## start PROVIDED DATA
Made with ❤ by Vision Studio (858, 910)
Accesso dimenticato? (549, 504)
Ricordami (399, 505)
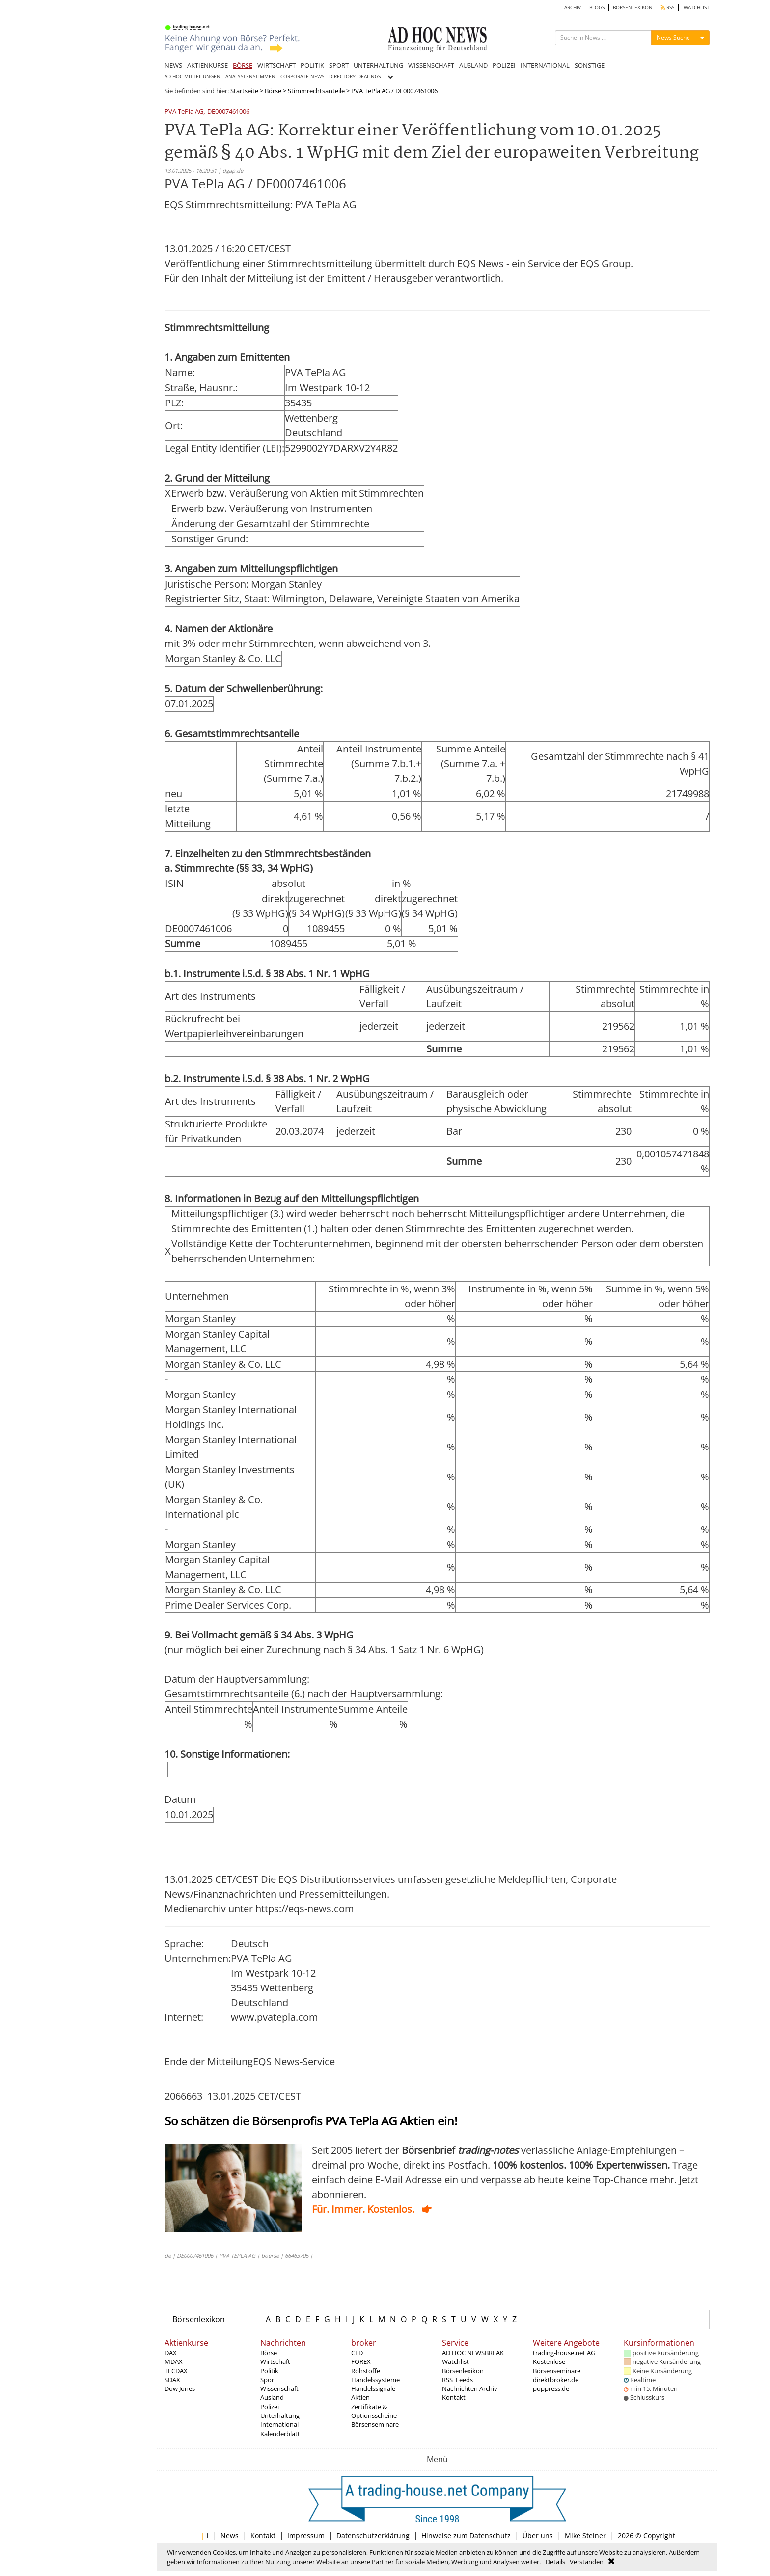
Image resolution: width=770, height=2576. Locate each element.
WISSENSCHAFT (431, 65)
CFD (357, 2352)
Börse (273, 90)
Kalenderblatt (280, 2433)
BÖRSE (242, 65)
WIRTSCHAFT (276, 65)
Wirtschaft (275, 2361)
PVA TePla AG (184, 112)
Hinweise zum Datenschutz (466, 2535)
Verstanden (587, 2561)
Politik (269, 2370)
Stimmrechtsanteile (316, 90)
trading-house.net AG (564, 2352)
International (279, 2424)
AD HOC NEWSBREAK (473, 2352)
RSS (667, 7)
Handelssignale (373, 2388)
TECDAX (176, 2370)
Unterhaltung (280, 2415)
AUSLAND (473, 65)
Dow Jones (180, 2388)
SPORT (339, 65)
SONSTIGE (590, 65)
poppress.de (551, 2388)
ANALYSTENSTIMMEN (250, 76)
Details (555, 2561)
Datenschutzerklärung (373, 2535)
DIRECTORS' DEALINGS (355, 76)
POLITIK (312, 65)
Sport (268, 2379)
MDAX (174, 2361)
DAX (171, 2352)
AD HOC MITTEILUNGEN (192, 76)
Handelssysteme (375, 2379)
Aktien (360, 2397)
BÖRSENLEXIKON (633, 7)
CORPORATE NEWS (302, 76)
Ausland (272, 2397)
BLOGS (597, 7)
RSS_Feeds (457, 2379)
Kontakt (454, 2397)
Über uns (537, 2535)
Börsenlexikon (198, 2319)
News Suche (673, 37)
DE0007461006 (228, 112)
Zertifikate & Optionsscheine (374, 2411)
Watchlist (455, 2361)
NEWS (173, 65)
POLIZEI (504, 65)
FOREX (361, 2361)
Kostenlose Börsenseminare (556, 2366)
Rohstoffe (365, 2370)
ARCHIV (572, 7)
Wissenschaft (279, 2388)
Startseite (244, 90)
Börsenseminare (375, 2424)
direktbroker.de (555, 2379)
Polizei (269, 2406)
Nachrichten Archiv (469, 2388)
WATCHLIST (697, 7)
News (229, 2535)
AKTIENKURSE (207, 65)
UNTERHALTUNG (378, 65)
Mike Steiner (585, 2535)
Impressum (306, 2535)
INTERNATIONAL (545, 65)
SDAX (172, 2379)
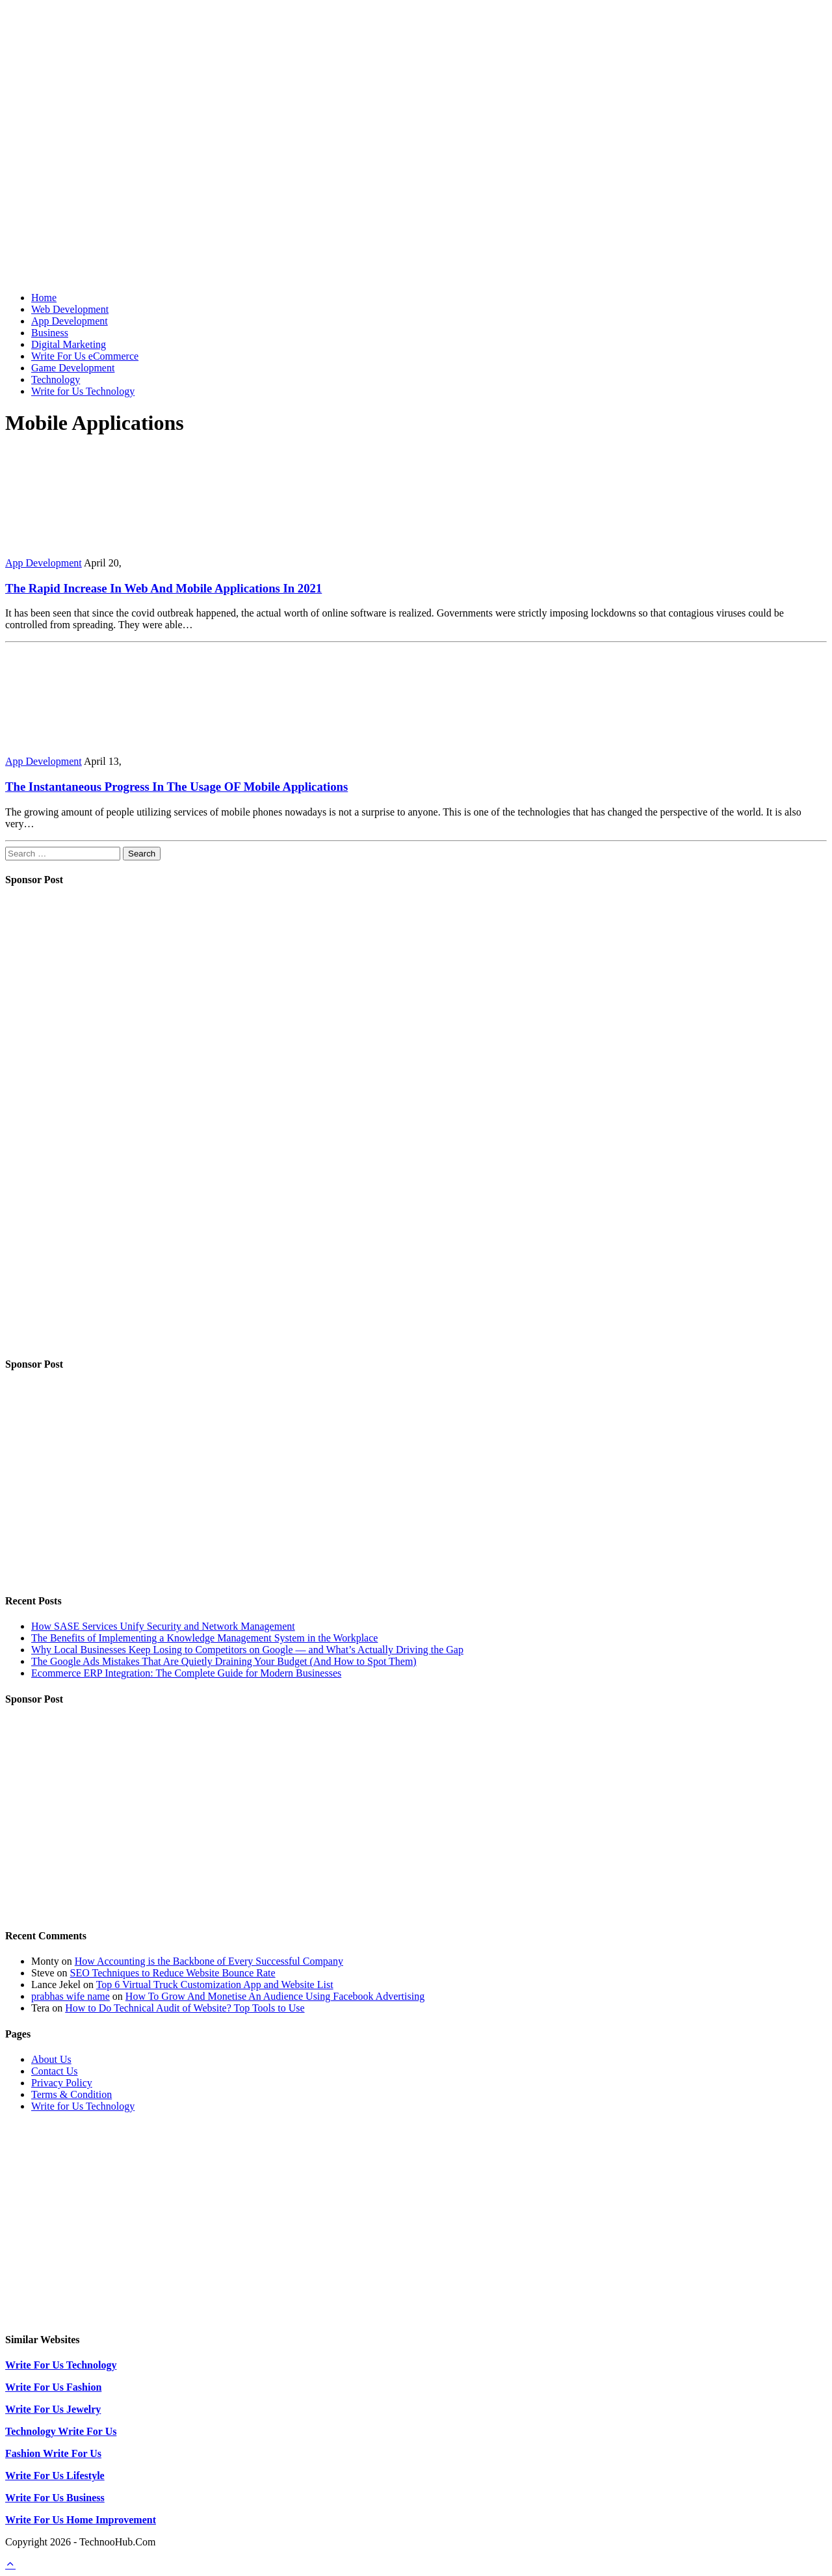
## end PROVIDED DATA
▶ [PROBLEM TO SOLVE] Retype the entries shown above exactly as they appear, starting at the line containing "News Suche (673, 37)" and ending after the line containing "UNTERHALTUNG (378, 65)".

▶ [FINISHED EXERCISE]
News Suche (673, 37)
DE0007461006 (228, 112)
Zertifikate & Optionsscheine (374, 2411)
Watchlist (455, 2361)
NEWS (173, 65)
POLIZEI (504, 65)
FOREX (361, 2361)
Kostenlose Börsenseminare (556, 2366)
Rohstoffe (365, 2370)
ARCHIV (572, 7)
Wissenschaft (279, 2388)
Startseite (244, 90)
Börsenseminare (375, 2424)
direktbroker.de (555, 2379)
Polizei (269, 2406)
Nachrichten Archiv (469, 2388)
WATCHLIST (697, 7)
News (229, 2535)
AKTIENKURSE (207, 65)
UNTERHALTUNG (378, 65)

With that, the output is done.